Stored records
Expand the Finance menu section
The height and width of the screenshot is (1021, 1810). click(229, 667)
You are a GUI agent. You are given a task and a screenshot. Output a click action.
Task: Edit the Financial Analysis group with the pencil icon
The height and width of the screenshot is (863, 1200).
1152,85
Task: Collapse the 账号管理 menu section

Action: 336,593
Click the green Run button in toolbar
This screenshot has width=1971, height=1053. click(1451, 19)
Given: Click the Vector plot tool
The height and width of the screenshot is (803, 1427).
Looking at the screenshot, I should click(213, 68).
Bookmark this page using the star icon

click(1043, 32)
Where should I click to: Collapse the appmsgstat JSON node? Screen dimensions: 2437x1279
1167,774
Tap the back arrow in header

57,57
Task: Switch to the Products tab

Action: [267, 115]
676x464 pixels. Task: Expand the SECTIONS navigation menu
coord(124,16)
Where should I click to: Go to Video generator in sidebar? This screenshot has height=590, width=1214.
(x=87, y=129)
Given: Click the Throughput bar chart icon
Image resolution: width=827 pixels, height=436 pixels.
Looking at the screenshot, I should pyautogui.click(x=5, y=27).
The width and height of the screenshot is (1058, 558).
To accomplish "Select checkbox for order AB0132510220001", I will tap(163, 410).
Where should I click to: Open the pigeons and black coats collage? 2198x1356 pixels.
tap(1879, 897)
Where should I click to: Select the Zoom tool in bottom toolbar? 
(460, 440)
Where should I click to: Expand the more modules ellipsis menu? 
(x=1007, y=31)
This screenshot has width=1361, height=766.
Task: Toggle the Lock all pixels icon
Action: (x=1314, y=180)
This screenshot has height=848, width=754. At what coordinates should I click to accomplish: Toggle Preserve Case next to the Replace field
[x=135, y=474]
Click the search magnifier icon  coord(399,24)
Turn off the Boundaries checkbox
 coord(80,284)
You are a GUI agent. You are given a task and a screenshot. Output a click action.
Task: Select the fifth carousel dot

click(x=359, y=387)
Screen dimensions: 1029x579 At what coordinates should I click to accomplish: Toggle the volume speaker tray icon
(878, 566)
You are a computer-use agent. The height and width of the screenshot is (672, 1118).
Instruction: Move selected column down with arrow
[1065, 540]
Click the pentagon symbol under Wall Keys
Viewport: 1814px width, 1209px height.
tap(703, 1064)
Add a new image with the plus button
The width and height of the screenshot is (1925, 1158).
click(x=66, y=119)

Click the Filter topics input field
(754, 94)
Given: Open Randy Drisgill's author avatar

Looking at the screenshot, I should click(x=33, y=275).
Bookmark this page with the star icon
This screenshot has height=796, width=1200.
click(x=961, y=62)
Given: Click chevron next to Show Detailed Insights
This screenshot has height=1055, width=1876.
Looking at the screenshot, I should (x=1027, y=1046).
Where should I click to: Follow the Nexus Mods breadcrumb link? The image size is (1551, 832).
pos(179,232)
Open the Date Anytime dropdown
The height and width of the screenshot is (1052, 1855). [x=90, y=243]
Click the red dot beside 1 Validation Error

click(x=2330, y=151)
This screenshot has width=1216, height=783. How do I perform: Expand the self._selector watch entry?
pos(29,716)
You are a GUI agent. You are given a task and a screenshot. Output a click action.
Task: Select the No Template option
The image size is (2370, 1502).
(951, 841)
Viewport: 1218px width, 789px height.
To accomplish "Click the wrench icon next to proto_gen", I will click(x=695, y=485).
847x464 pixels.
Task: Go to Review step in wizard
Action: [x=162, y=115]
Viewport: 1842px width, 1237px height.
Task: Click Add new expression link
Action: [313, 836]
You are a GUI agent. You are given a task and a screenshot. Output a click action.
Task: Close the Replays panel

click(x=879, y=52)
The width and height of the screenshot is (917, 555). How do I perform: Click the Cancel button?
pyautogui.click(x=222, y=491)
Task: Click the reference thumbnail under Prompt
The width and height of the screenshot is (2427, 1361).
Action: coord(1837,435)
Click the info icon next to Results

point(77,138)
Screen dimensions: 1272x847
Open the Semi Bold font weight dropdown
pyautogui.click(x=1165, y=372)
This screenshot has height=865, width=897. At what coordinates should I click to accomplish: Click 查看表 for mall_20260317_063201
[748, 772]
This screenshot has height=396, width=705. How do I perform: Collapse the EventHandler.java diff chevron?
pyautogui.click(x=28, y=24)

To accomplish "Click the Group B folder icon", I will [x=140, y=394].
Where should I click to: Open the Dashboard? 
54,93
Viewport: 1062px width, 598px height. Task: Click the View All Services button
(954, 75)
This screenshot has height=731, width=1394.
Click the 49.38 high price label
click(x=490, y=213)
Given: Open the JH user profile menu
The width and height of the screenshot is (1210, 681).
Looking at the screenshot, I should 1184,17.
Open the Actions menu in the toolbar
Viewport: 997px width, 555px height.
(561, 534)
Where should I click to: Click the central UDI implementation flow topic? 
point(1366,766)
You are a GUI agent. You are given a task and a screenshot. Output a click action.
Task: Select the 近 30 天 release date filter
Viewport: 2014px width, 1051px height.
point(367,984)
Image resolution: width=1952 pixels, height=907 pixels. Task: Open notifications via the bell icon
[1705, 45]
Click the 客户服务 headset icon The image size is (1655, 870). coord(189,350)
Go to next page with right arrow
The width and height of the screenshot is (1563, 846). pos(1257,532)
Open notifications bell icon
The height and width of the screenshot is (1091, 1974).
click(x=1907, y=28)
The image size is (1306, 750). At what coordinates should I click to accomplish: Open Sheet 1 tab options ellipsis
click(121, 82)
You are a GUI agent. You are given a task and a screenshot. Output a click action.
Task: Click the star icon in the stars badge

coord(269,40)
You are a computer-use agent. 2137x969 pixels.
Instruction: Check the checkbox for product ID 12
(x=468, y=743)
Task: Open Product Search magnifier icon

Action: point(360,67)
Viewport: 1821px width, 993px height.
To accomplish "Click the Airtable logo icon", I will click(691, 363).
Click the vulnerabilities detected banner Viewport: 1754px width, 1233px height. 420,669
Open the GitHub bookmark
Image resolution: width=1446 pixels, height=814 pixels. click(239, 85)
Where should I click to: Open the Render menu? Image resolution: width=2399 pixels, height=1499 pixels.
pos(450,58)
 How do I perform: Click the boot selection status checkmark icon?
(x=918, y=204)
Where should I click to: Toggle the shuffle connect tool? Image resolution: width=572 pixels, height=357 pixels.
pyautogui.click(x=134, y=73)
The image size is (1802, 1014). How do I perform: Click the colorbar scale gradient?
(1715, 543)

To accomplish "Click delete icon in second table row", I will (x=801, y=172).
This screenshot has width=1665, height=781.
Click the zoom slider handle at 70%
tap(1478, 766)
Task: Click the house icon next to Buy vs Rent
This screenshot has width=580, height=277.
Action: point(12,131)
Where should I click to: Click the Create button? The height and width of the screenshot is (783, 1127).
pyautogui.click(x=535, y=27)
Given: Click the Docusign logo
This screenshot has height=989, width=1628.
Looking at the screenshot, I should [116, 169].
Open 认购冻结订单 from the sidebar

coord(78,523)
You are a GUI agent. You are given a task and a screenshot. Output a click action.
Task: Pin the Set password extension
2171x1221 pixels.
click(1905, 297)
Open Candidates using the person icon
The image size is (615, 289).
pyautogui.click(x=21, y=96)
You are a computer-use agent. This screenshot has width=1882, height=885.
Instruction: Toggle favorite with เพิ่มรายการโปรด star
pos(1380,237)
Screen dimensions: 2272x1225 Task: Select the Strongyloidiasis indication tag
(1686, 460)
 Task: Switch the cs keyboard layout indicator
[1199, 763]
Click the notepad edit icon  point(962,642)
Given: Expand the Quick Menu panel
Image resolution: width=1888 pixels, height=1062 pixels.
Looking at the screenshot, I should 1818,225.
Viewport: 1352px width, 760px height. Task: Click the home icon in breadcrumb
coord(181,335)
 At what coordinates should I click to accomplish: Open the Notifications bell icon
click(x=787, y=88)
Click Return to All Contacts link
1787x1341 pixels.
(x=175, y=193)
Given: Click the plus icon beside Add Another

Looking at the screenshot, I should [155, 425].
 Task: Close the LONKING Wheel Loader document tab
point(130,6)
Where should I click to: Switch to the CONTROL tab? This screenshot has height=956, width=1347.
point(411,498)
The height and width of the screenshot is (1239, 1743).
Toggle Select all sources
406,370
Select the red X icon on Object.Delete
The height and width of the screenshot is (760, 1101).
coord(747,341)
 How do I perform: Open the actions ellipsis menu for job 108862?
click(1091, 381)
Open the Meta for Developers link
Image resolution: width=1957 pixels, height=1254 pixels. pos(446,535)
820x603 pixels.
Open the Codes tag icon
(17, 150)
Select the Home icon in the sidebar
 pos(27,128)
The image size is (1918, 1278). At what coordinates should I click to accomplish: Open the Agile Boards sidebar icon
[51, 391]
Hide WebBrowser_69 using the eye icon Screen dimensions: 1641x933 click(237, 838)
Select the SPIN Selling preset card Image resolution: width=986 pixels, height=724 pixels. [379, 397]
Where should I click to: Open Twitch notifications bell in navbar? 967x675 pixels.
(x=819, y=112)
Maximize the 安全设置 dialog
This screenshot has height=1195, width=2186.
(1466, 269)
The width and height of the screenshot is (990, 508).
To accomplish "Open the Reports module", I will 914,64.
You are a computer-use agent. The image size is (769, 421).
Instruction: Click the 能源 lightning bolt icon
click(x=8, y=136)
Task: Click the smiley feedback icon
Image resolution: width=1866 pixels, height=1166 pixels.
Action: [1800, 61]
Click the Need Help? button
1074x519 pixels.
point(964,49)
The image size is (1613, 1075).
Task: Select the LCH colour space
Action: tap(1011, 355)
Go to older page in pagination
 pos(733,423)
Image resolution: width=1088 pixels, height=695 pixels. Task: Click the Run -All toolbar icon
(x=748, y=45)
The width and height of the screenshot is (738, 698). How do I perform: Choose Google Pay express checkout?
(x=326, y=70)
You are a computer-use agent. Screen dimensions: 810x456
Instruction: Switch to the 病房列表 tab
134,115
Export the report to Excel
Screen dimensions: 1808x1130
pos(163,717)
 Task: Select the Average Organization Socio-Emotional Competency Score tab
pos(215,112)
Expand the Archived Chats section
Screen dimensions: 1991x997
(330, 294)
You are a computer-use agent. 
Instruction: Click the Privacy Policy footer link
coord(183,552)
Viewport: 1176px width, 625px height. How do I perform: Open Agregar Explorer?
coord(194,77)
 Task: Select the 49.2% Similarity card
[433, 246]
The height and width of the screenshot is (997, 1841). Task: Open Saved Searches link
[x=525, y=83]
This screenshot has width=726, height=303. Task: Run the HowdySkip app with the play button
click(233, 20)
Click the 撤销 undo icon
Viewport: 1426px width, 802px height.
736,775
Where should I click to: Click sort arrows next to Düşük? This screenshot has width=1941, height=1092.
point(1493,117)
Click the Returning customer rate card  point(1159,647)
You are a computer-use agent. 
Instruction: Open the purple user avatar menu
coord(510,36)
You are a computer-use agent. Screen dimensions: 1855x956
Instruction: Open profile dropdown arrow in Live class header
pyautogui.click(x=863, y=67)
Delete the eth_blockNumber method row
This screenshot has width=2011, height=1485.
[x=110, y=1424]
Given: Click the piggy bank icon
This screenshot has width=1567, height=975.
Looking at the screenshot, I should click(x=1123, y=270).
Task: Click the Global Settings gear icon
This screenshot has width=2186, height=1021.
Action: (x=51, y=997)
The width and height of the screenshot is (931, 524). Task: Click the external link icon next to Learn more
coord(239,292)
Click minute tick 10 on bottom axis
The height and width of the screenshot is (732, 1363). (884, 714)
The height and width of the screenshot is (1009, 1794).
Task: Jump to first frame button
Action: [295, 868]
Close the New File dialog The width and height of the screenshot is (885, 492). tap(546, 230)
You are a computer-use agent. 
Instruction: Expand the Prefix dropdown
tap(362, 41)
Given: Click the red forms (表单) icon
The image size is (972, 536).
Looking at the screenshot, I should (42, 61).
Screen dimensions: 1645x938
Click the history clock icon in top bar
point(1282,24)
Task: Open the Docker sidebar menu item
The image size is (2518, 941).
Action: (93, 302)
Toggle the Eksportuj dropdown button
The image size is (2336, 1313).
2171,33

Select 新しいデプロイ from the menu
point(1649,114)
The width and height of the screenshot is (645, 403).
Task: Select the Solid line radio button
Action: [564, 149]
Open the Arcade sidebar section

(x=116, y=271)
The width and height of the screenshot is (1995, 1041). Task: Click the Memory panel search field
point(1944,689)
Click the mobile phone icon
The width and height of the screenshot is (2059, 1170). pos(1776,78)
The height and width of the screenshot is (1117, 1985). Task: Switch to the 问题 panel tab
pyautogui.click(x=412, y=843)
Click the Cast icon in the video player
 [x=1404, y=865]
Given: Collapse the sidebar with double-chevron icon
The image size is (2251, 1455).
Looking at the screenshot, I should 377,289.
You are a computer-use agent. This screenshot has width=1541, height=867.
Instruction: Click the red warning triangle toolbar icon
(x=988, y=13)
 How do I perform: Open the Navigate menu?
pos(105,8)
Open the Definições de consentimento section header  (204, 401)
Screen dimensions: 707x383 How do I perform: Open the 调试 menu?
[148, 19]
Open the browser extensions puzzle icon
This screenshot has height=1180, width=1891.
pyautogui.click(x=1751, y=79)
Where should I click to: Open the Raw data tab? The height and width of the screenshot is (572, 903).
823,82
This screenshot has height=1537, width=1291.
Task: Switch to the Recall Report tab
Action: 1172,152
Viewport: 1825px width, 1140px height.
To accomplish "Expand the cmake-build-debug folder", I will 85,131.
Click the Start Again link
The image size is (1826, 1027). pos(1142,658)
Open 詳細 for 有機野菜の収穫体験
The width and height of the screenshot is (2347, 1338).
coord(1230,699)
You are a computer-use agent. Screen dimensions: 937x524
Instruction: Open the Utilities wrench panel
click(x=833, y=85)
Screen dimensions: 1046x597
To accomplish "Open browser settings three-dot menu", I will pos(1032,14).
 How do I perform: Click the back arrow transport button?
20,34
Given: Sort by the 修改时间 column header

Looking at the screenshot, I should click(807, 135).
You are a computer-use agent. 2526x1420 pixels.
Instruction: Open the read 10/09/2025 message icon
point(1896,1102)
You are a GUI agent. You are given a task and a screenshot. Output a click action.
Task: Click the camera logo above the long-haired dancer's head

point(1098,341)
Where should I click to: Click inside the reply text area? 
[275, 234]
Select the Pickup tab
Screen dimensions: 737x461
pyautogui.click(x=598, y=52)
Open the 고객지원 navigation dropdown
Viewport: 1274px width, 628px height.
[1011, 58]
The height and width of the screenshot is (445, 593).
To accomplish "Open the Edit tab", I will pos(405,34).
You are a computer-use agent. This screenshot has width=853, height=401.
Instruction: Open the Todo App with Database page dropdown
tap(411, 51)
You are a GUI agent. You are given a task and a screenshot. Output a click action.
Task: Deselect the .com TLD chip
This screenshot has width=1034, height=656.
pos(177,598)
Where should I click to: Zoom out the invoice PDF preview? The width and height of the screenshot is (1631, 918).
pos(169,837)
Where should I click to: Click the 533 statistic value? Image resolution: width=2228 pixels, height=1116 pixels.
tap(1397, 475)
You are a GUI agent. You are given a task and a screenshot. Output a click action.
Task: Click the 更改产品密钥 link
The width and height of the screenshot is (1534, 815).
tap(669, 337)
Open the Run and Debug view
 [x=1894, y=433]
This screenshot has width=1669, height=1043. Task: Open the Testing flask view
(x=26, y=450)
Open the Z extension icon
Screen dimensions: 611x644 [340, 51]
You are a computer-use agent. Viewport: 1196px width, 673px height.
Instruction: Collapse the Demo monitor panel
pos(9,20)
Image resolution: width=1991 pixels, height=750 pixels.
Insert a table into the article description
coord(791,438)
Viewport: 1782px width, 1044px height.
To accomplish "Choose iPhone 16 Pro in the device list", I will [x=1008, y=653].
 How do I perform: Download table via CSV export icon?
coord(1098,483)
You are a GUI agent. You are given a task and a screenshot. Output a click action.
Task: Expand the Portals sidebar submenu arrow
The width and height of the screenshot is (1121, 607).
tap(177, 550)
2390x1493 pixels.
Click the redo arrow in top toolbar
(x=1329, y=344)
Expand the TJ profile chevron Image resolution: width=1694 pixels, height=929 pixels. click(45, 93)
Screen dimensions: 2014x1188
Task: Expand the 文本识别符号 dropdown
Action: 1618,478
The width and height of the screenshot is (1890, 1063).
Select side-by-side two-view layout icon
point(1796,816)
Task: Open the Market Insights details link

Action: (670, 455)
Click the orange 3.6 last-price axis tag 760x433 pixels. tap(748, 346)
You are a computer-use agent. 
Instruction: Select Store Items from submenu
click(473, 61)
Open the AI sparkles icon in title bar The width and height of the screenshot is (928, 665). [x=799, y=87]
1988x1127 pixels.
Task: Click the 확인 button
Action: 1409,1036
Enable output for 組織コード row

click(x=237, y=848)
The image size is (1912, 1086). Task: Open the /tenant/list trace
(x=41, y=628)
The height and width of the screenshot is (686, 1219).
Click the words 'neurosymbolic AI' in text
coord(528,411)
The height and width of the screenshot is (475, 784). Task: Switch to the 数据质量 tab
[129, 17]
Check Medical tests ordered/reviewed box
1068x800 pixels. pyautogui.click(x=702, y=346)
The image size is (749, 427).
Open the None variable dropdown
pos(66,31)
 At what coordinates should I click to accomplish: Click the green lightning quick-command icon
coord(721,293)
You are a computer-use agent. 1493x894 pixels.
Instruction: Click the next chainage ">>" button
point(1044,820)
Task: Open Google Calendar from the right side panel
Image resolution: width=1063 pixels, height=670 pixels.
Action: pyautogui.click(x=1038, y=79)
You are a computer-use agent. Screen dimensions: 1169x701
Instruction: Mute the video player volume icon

__YOUR GOAL__. Within the records above, count the lines that include the string "folder"; state the number and nothing else.

__SOLUTION TO THE PROBLEM__. 2